И едва ли не то же мироощущение становится психологической основой сближения Давыдова с Языковым, чему способствовало, впрочем, и довольно близкое соседство их по имениям. Со стихами Языкова он был знаком еще в 1824 году — их пересылал ему через Вяземского Бестужев. В 1826–1827 годах он возит с собою подаренный ему список «Песни короля Регнера» — и в те же годы цитирует Ф. И. Виницкому стихи из обращенного к Языкову пушкинского послания, где содержалась характеристика его поэзии:
Его, несомненно, привлекала экспрессия языковского стиха, в которой он видел родство с духом своей собственной поэзии, и он прямо называет стихи, близкие ему по поэтическому содержанию, — «Песню короля Регнера», «Кубок», «Поэту»: «В Москве этой зимою я впервые прочел пиесу вашу „Поэту“, ту, которая поставлена первою в стихотворениях ваших, — я ахнул. Что за язык! что за поэзия! что за возвышенность чувств — это очарование! а „Кубок“? Что мои хмельные стихи против этих? Сивуха пред шампанским»[57].

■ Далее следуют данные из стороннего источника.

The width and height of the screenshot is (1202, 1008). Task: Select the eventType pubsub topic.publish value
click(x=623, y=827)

В «Поэте» была развернута романтическая концепция поэтической личности, подобная той, на которой настаивал сам Давыдов. Родство обнаруживалось и за пределами собственно стихотворного языка. Когда Языков и Давыдов впервые встретились — это произошло на «мальчишнике» у Пушкина, в Москве, 17 февраля 1831 года, — тяготение оказалось обоюдным. В двух посланиях к Давыдову — «Давным-давно люблю я страстно Созданья вольные твои…» (1832) и особенно «Жизни баловень счастливый…» (1835) — Языков, словно угадав невысказанное желание адресата, создал его стилизованный романтический портрет. Послание Языкова осталось одним из лучших стихотворений, посвященных Давыдову. Пушкин, читая его, прослезился. Портретная формула: «…боец черно-кудрявый С белым локоном на лбу» — стала компонентом легенды, и Давыдов заботился о том, чтобы ей соответствовать. Когда-то определяющим элементом его внешнего облика были усы (он не шутя отказывался от назначений, исключавших ношение усов); сейчас он называет серебристый хохолок своим «flamme de génie» (пламенем гения)[58], — происходит своего рода эстетическая перекодировка самой внешности.

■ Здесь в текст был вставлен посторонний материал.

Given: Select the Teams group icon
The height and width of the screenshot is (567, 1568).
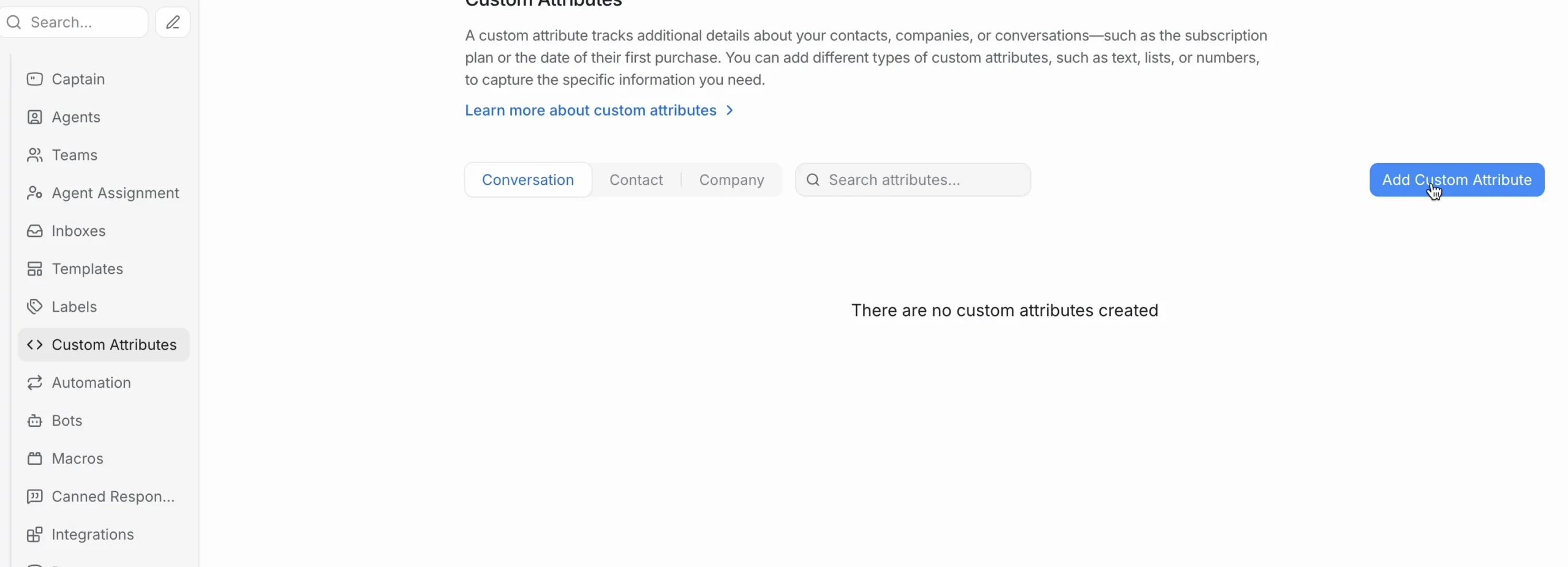Looking at the screenshot, I should [35, 155].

К этому времени он успел уже выпустить в свет свой первый сборник — «Стихотворения Дениса Давыдова» (1832) — и готовил второе, уже более полное собрание.

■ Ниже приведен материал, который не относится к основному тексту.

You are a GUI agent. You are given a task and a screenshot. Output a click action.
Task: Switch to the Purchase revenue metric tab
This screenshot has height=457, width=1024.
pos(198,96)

Сборник 1832 года находился как бы на переломе Давыдовского творчества. Подобно сборнику, замышлявшемуся в конце 1810-х годов и так и оставшемуся в виде рукописной тетради, он открывался книгой элегий. Но среди элегий Давыдов производит строгий, даже слишком строгий отбор: теперь они его не удовлетворяют «старинной выделкой» — и, вероятнее всего, самой жанровой принадлежностью. Когда в 1829 году его постигают новые увлечения, давшие пищу серии любовных стихов, он избирает иные жанровые формы. «Душеньку» — одно из лучших своих любовных стихотворений этого времени — он определяет подчеркнуто перифрастически: «полуода, полуэлегия, полу-черт знает что», «полуэлегические, полуанакреонтические куплеты». Здесь против всех правил и традиций смешаны воедино «ода» (высокий жанр), «элегия» (средний), «куплеты» (едва ли не низкий). Индивидуальное творчество Давыдова идет в русле жанровых исканий 1830-х годов, в которые он сам вложил свою лепту: ему близки теперь романс, песня, поэтический фрагмент. Он, конечно, не отказывается полностью от традиционных форм, даже от элегических, но деформирует их почти до неузнаваемости. Интересно следить, как он движется от замкнутых поэтических структур к более свободным: так, уже «Элегия IX» содержит эллипсис — намеренный пропуск текста, обозначенный точками; это не неоконченность, как нередко считали, а сознательный поэтический прием, такой же, как в «Осени» Пушкина, — и его затем Давыдов будет практиковать, обрывая текст на нерифмующемся стихе и оканчивая двумя строчками точек. Его последний любовный «цикл», адресованный Е. Д. Золотаревой, за небольшим исключением, представляет собою редчайший в русской поэзии жанровый и стилистический эксперимент.